**Data supplied:**
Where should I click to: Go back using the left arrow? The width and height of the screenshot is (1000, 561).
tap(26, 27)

--

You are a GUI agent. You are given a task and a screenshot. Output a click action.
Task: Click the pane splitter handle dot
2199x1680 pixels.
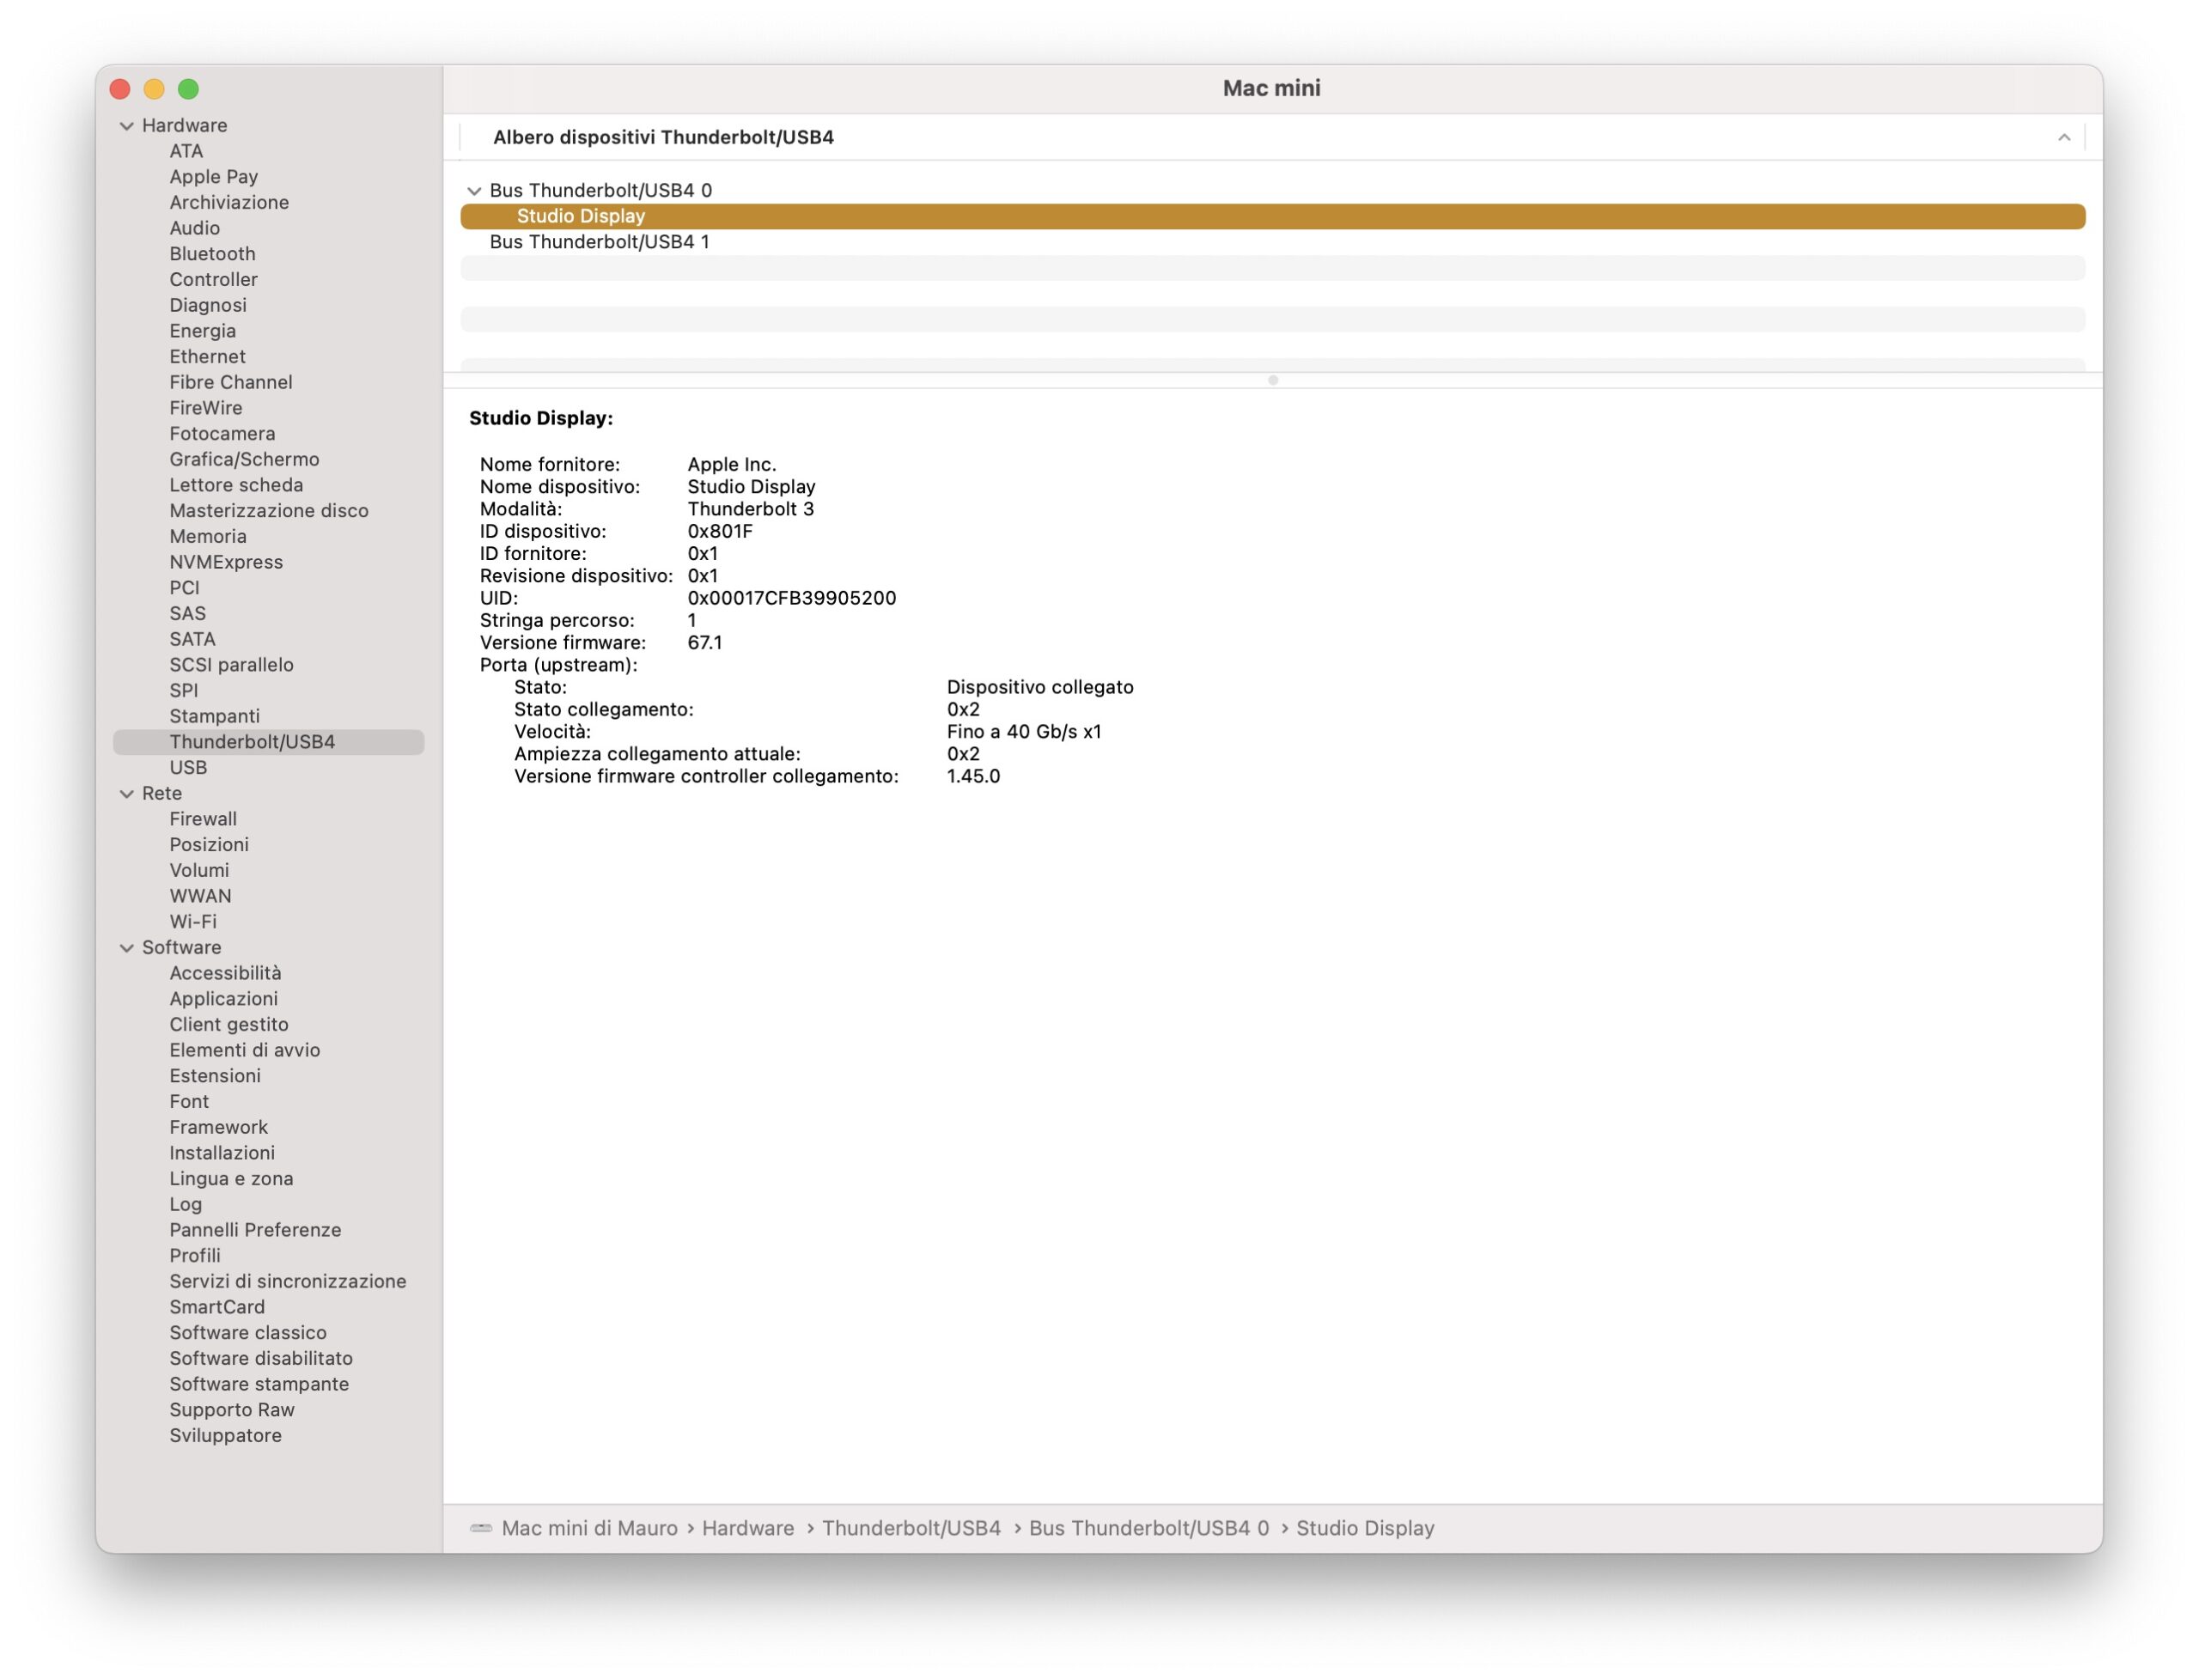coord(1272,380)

**What you have to do:** Quote the rows verbatim, starting at the line that contains "Where should I" and ending after the line that contains "tap(26, 27)".

**Expected answer:**
Where should I click to: Go back using the left arrow? The width and height of the screenshot is (1000, 561).
tap(26, 27)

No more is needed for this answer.